There are 49,149 options outstanding and 16,684 shares available for future grant. If the Amendment is approved, 20,000 additional shares of Common Stock will be added to the total number of shares reserved under the Directors’ Plan, making an aggregate of 36,684 shares available for the grant of future options under the Directors’ Plan.
Federal Income Tax Aspects
The federal income tax discussion set forth below is included for general information only. Optionees are urged to consult their tax advisors to determine the particular tax consequences applicable to them, including the application and effect of foreign, state and local income and other tax laws. All grants of options under the Directors’ Plan are non-statutory options.
No compensation will be realized by the optionee of a non-statutory option at the time it is granted, provided the exercise price is at least equal to the value of the underlying shares at the time of the grant. Upon the exercise of a non-statutory option, an optionee will realize compensation for federal income tax purposes on the difference between the exercise price and the fair market value of the shares acquired at the time of exercise. If the optionee exercises a non-statutory option by surrendering shares of the Company’s Common Stock, it is generally not considered a taxable disposition of the previously owned shares. Thus, no capital gain or loss is recognized with respect to the shares used for payment, and the basis and holding period of the previously owned shares carries over to the equivalent shares received on exercise.
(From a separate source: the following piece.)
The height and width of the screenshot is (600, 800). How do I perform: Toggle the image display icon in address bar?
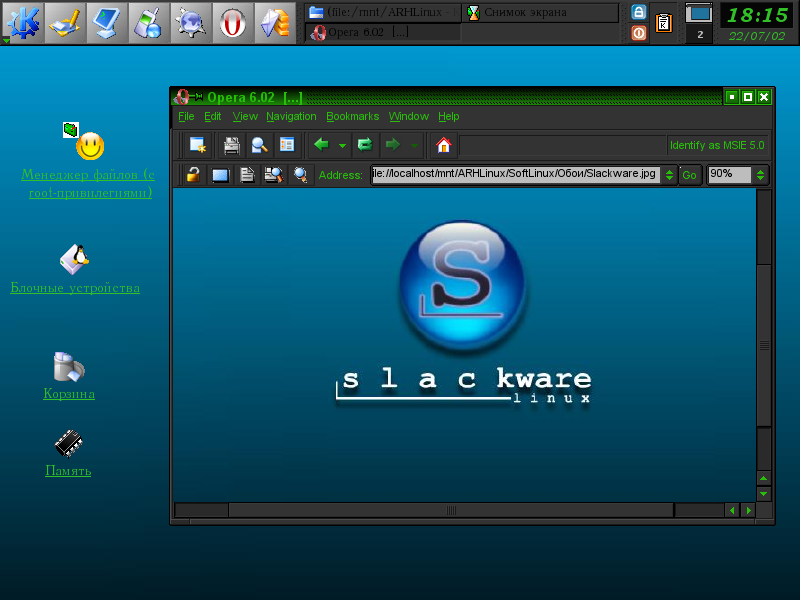pos(272,175)
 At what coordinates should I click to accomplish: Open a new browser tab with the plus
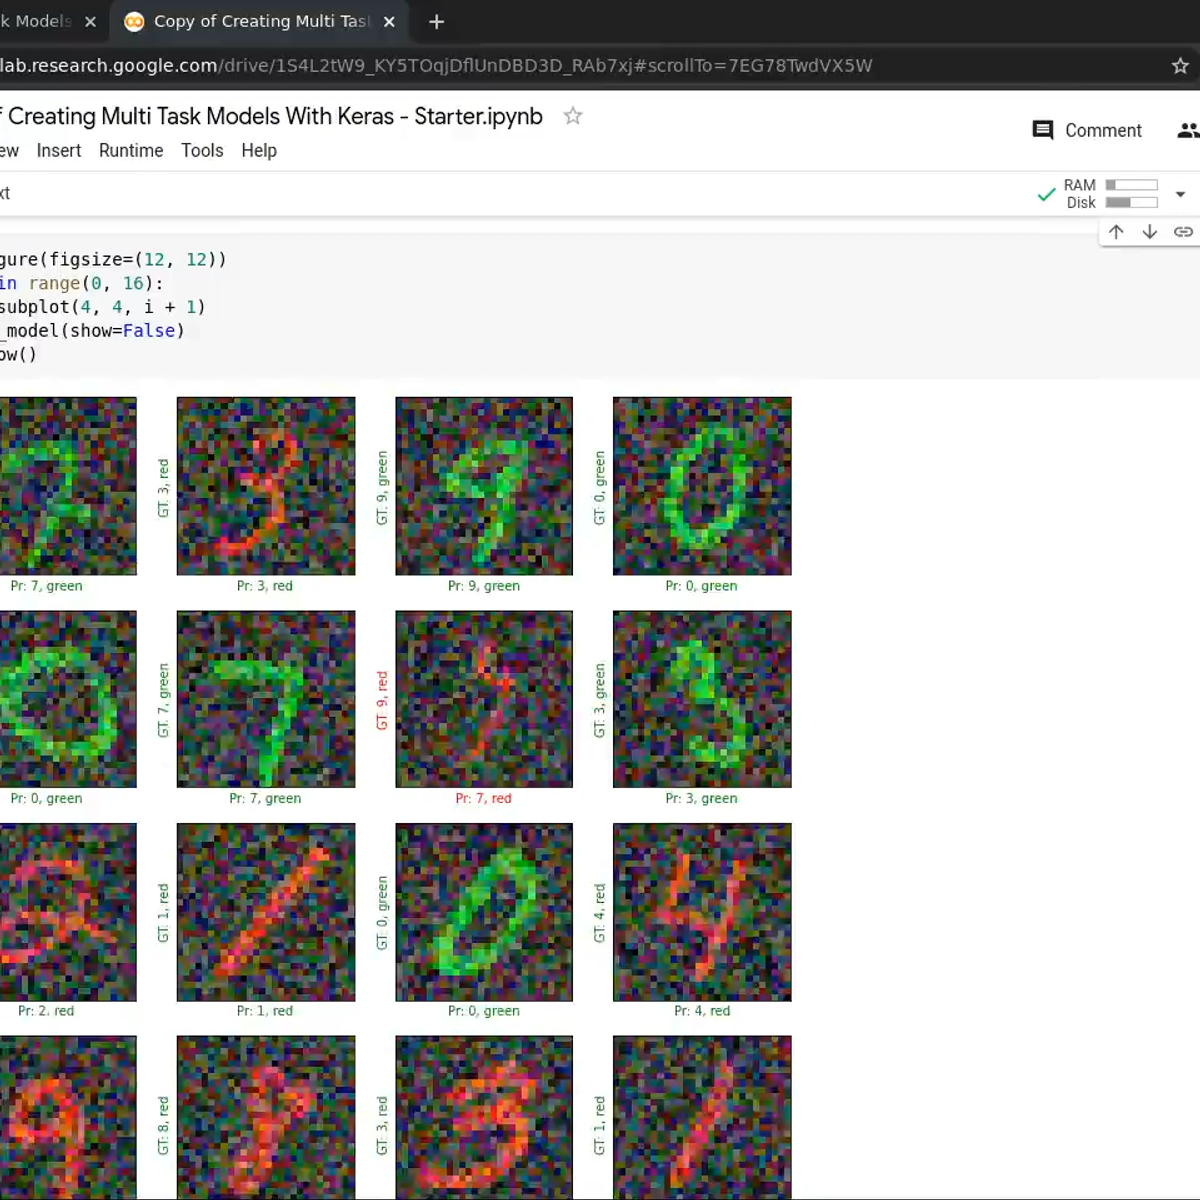(435, 21)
The Company recognizes no deduction at the time of grant of a non-statutory option provided the exercise price of the option is at least equal to the value of the underlying shares. The Company will recognize a deduction at the time of exercise of a non-statutory option to the extent the exercise price is less than the value of the shares acquired upon exercise.
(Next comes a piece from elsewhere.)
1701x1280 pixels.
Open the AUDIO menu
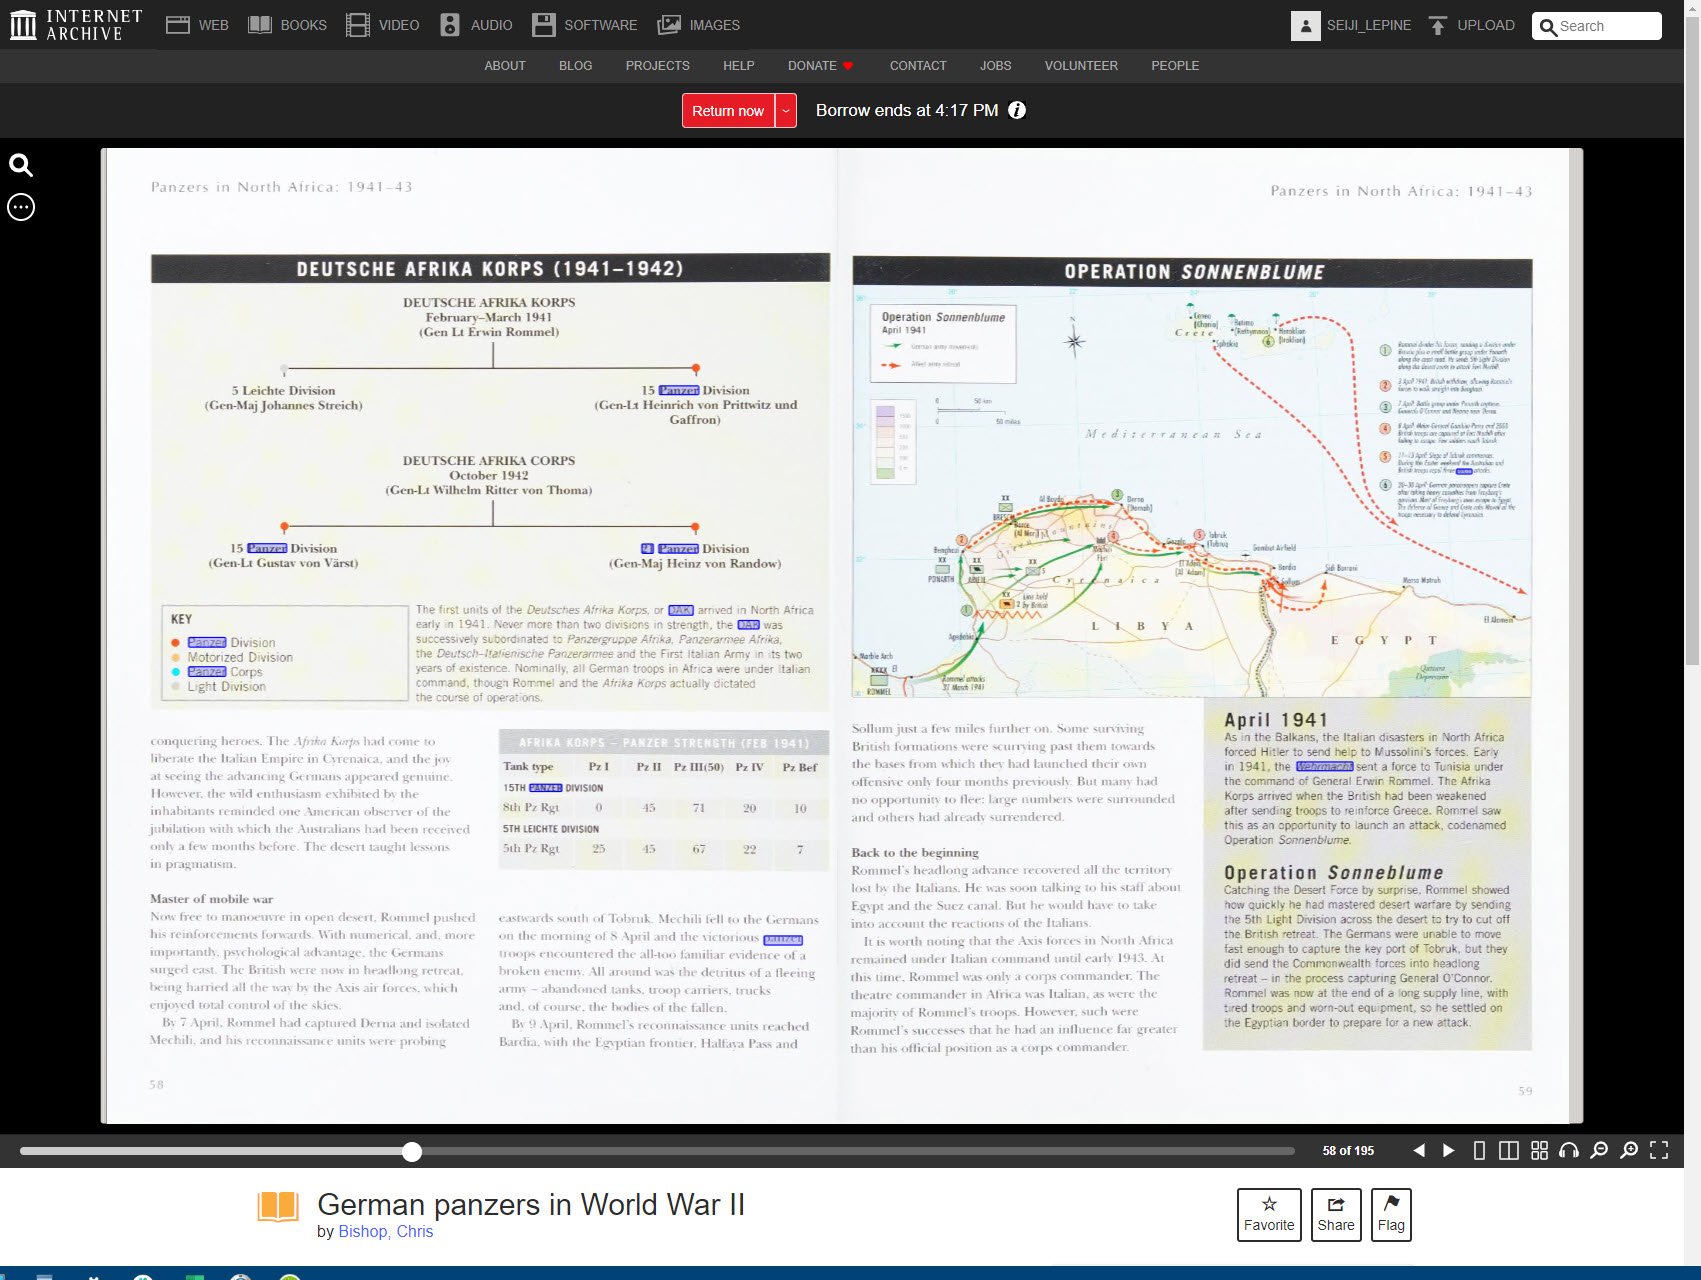tap(477, 25)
Recommendation and Vote Required
Management and the Board of Directors recommend that the stockholdersvote “FOR” approval of the amendment to the Directors’ Plan. Approval of this proposal requires the affirmative vote of a majority of the shares represented at the Annual Meeting and entitled to vote on this proposal.
R. Eugene Goodson, H. Samuel Greenawalt, Douglas E. Hailey, Carlos P. Salas, Peter E. Salas and Donn J. Viola, the non-employee directors of the Company, have an interest in this proposal in that if this proposed amendment to the Directors’ Plan is approved by the Company’s stockholders, they will be eligible to continue to receive grants of options under the Directors’ Plan.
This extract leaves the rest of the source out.